What is needed:
Every line from the one with "[XOG Xasaasi Ah:-Musharraxiin" to the end of the entries, both included, is to be copied exactly; the other lines stay out.

Saved entries:
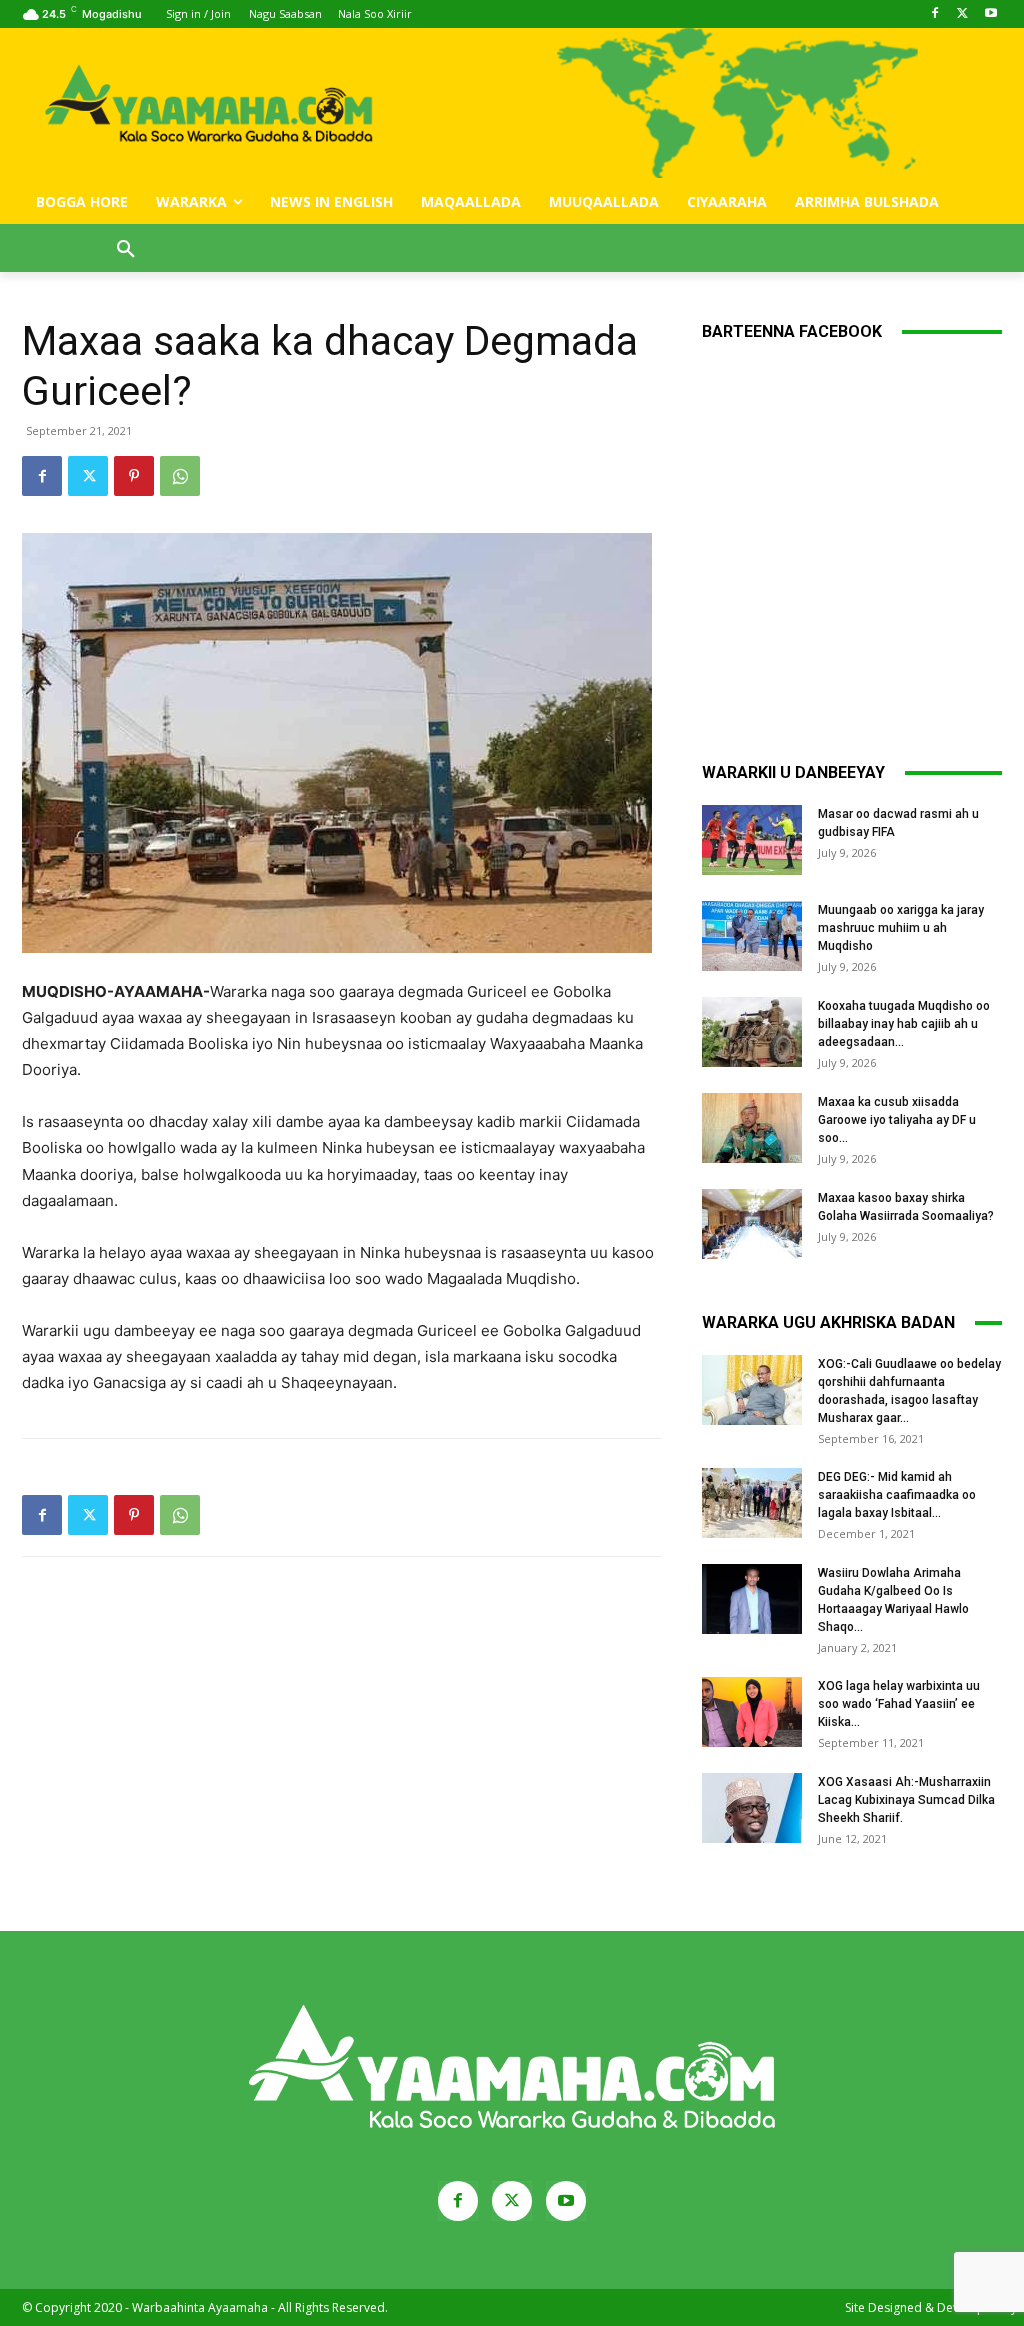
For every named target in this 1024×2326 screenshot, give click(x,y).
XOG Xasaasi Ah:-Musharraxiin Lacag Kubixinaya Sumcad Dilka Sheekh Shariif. (906, 1800)
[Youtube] (990, 14)
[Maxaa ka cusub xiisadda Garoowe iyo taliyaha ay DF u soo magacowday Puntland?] (752, 1128)
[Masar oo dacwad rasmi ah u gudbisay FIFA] (752, 840)
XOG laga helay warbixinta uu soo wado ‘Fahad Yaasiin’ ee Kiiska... (899, 1704)
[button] (126, 250)
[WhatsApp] (180, 476)
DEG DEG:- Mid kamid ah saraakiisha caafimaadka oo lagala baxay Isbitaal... (897, 1495)
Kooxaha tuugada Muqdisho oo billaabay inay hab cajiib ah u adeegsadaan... (904, 1024)
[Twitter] (962, 14)
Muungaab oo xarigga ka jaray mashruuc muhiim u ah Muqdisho (901, 928)
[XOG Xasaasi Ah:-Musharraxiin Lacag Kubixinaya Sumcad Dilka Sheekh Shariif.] (752, 1808)
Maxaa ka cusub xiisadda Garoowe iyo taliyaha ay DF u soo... (897, 1120)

Solution below:
[XOG Xasaasi Ah:-Musharraxiin Lacag Kubixinaya Sumcad Dilka Sheekh Shariif.] (752, 1808)
Maxaa ka cusub xiisadda Garoowe iyo taliyaha ay DF u soo... (897, 1120)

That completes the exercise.